Colorado is starting to see coronavirus cases decline, an indication to public health experts that Omicron has reached its peak.
Why it matters: The COVID-19 variant led to the sharpest spike in case rates in the two-year pandemic and put hospitals on the brink of crisis.
What's happening: The seven-day moving average of cases dipped by nearly 1,000 cases, according to state data, as did the positivity rate. Hospitalizations have roughly plateaued.
- "It looks like cases have peaked in Colorado," state epidemiologist Rachel Herlihy told John on Wednesday.
Yes, but: We're not out of the woods yet. The number of cases and hospitalizations remains elevated and troubling.
- "It's important to recognize that the hospital numbers as they are right now are still extremely high — much higher than what we saw for most of the pandemic," Herlihy cautioned. "And the case numbers are still well above what we've previously experienced."
Between the lines: The emerging trend is not yet reflected in the two-week data rates shown in the chart above, but even those figures illustrate an improvement from recent weeks.

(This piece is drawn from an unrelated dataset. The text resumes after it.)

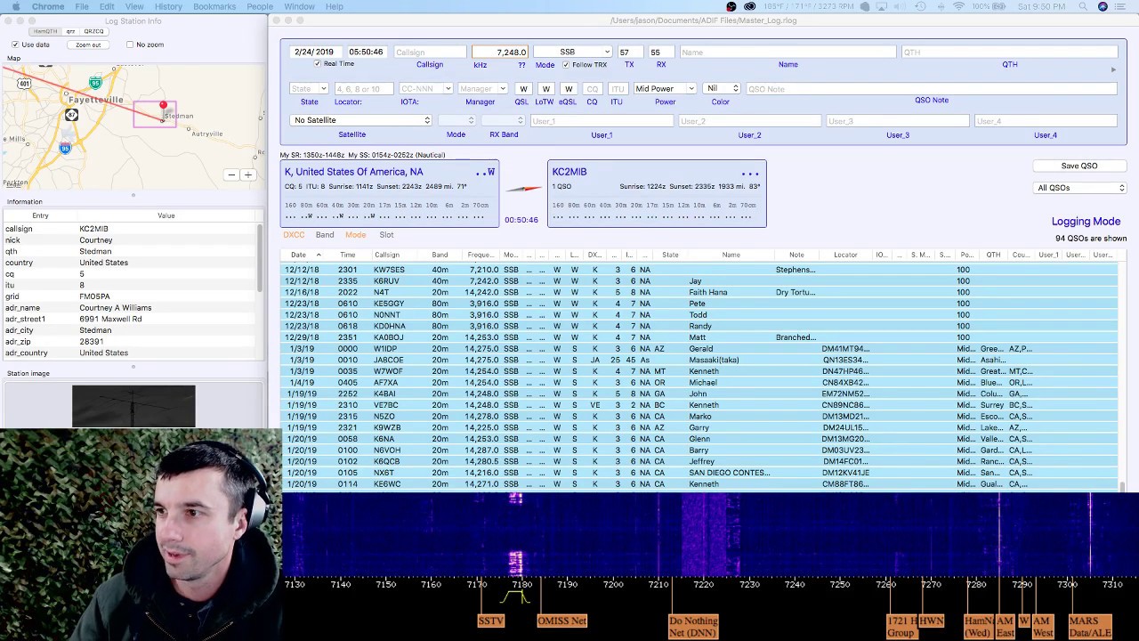Click the small disclosure arrow right of QTH
Viewport: 1139px width, 641px height.
click(1113, 69)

The big picture: The Omicron wave is receding in other parts of the country, particularly the East Coast, but not everywhere, meaning it won't vanish right away, Axios' Tina Reed reports.
- "In this country as a whole, it might take a while longer to resolve this surge," in comparison to South Africa or the U.K., said Dan Barouch, director of Beth Israel Deaconess Medical Center's virology and vaccine research.
What's next: If there is no variant immediately following Omicron, we could be in for a "fairly benign period where it will be appropriate to live life more normally" this spring, said Bob Wachter, chair of the University of California, San Francisco Department of Medicine.
- But, he said, "over the past two years, if we've learned nothing else, it's that this virus surprises us and there [is] always the possibility of new factors and curveballs."
Colorado officials say the next step is tracking when hospitals will get some relief.
- Herlihy said she is looking at the data from other places but "unfortunately there's no single clear pattern."